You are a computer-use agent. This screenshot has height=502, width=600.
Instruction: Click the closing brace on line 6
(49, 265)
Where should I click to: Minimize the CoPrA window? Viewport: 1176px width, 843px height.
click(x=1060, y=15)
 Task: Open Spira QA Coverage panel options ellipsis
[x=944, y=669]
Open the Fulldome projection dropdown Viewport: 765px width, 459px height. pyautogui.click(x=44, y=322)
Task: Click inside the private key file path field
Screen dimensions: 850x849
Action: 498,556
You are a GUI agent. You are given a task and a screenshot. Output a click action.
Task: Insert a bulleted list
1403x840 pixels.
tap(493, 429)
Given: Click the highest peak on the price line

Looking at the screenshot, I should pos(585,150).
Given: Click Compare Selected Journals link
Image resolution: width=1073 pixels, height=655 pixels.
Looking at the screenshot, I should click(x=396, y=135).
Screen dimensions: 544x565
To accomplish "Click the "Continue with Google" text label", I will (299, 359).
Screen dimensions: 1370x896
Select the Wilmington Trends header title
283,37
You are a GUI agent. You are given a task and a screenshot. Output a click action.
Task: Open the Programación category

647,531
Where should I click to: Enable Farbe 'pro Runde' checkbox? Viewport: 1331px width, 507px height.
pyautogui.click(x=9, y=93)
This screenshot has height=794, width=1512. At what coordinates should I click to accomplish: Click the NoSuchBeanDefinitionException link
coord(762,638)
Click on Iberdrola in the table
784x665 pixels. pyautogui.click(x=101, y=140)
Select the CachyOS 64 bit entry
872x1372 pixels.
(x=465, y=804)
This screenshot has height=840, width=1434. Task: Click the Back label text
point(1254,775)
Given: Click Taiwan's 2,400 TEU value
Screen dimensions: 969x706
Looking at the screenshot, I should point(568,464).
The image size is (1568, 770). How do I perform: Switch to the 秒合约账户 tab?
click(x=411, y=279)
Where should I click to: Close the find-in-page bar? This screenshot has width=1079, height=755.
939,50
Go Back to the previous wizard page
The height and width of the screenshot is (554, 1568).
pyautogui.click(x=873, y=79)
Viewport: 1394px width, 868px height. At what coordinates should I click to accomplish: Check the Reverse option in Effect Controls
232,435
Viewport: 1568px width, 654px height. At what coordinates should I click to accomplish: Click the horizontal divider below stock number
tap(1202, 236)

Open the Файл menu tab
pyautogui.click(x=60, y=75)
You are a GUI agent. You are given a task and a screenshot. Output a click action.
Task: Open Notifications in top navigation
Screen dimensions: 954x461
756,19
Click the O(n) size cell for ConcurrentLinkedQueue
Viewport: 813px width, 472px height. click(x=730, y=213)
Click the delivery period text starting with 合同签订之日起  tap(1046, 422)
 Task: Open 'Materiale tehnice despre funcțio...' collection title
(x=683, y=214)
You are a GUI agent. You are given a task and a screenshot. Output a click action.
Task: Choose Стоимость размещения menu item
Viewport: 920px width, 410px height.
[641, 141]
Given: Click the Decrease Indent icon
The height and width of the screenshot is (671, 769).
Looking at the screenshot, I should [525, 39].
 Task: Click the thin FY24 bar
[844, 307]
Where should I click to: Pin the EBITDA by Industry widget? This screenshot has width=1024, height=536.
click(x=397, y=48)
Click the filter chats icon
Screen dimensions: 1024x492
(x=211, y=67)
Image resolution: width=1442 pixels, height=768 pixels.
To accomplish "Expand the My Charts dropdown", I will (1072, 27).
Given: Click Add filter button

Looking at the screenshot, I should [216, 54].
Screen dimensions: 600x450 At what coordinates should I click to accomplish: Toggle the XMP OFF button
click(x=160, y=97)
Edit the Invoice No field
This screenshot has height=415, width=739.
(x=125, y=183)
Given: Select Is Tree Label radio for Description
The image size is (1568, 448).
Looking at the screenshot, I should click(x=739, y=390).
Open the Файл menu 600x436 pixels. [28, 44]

# # # # # # #

Return each entry without altering a single word.

▸ Output for this task
You are a computer-use agent. This screenshot has height=502, width=600.
Instruction: Click the closing brace on line 6
(49, 265)
Where should I click to: Minimize the CoPrA window? Viewport: 1176px width, 843px height.
click(x=1060, y=15)
 Task: Open Spira QA Coverage panel options ellipsis
[x=944, y=669]
Open the Fulldome projection dropdown Viewport: 765px width, 459px height. pyautogui.click(x=44, y=322)
Task: Click inside the private key file path field
Screen dimensions: 850x849
Action: 498,556
You are a GUI agent. You are given a task and a screenshot. Output a click action.
Task: Insert a bulleted list
1403x840 pixels.
tap(493, 429)
Given: Click the highest peak on the price line

Looking at the screenshot, I should pos(585,150).
Given: Click Compare Selected Journals link
Image resolution: width=1073 pixels, height=655 pixels.
Looking at the screenshot, I should click(x=396, y=135).
Screen dimensions: 544x565
To accomplish "Click the "Continue with Google" text label", I will (299, 359).
Screen dimensions: 1370x896
Select the Wilmington Trends header title
283,37
You are a GUI agent. You are given a task and a screenshot. Output a click action.
Task: Open the Programación category

647,531
Where should I click to: Enable Farbe 'pro Runde' checkbox? Viewport: 1331px width, 507px height.
pyautogui.click(x=9, y=93)
This screenshot has height=794, width=1512. At what coordinates should I click to accomplish: Click the NoSuchBeanDefinitionException link
coord(762,638)
Click on Iberdrola in the table
784x665 pixels. pyautogui.click(x=101, y=140)
Select the CachyOS 64 bit entry
872x1372 pixels.
(x=465, y=804)
This screenshot has height=840, width=1434. Task: Click the Back label text
point(1254,775)
Given: Click Taiwan's 2,400 TEU value
Screen dimensions: 969x706
Looking at the screenshot, I should point(568,464).
The image size is (1568, 770). How do I perform: Switch to the 秒合约账户 tab?
click(x=411, y=279)
Where should I click to: Close the find-in-page bar? This screenshot has width=1079, height=755.
939,50
Go Back to the previous wizard page
The height and width of the screenshot is (554, 1568).
pyautogui.click(x=873, y=79)
Viewport: 1394px width, 868px height. At what coordinates should I click to accomplish: Check the Reverse option in Effect Controls
232,435
Viewport: 1568px width, 654px height. At what coordinates should I click to accomplish: Click the horizontal divider below stock number
tap(1202, 236)

Open the Файл menu tab
pyautogui.click(x=60, y=75)
You are a GUI agent. You are given a task and a screenshot. Output a click action.
Task: Open Notifications in top navigation
Screen dimensions: 954x461
756,19
Click the O(n) size cell for ConcurrentLinkedQueue
Viewport: 813px width, 472px height. click(x=730, y=213)
Click the delivery period text starting with 合同签订之日起  tap(1046, 422)
 Task: Open 'Materiale tehnice despre funcțio...' collection title
(x=683, y=214)
You are a GUI agent. You are given a task and a screenshot. Output a click action.
Task: Choose Стоимость размещения menu item
Viewport: 920px width, 410px height.
[641, 141]
Given: Click the Decrease Indent icon
The height and width of the screenshot is (671, 769).
Looking at the screenshot, I should [525, 39].
 Task: Click the thin FY24 bar
[844, 307]
Where should I click to: Pin the EBITDA by Industry widget? This screenshot has width=1024, height=536.
click(x=397, y=48)
Click the filter chats icon
Screen dimensions: 1024x492
(x=211, y=67)
Image resolution: width=1442 pixels, height=768 pixels.
To accomplish "Expand the My Charts dropdown", I will (1072, 27).
Given: Click Add filter button

Looking at the screenshot, I should [216, 54].
Screen dimensions: 600x450 At what coordinates should I click to accomplish: Toggle the XMP OFF button
click(x=160, y=97)
Edit the Invoice No field
This screenshot has height=415, width=739.
(x=125, y=183)
Given: Select Is Tree Label radio for Description
The image size is (1568, 448).
Looking at the screenshot, I should click(x=739, y=390).
Open the Файл menu 600x436 pixels. [28, 44]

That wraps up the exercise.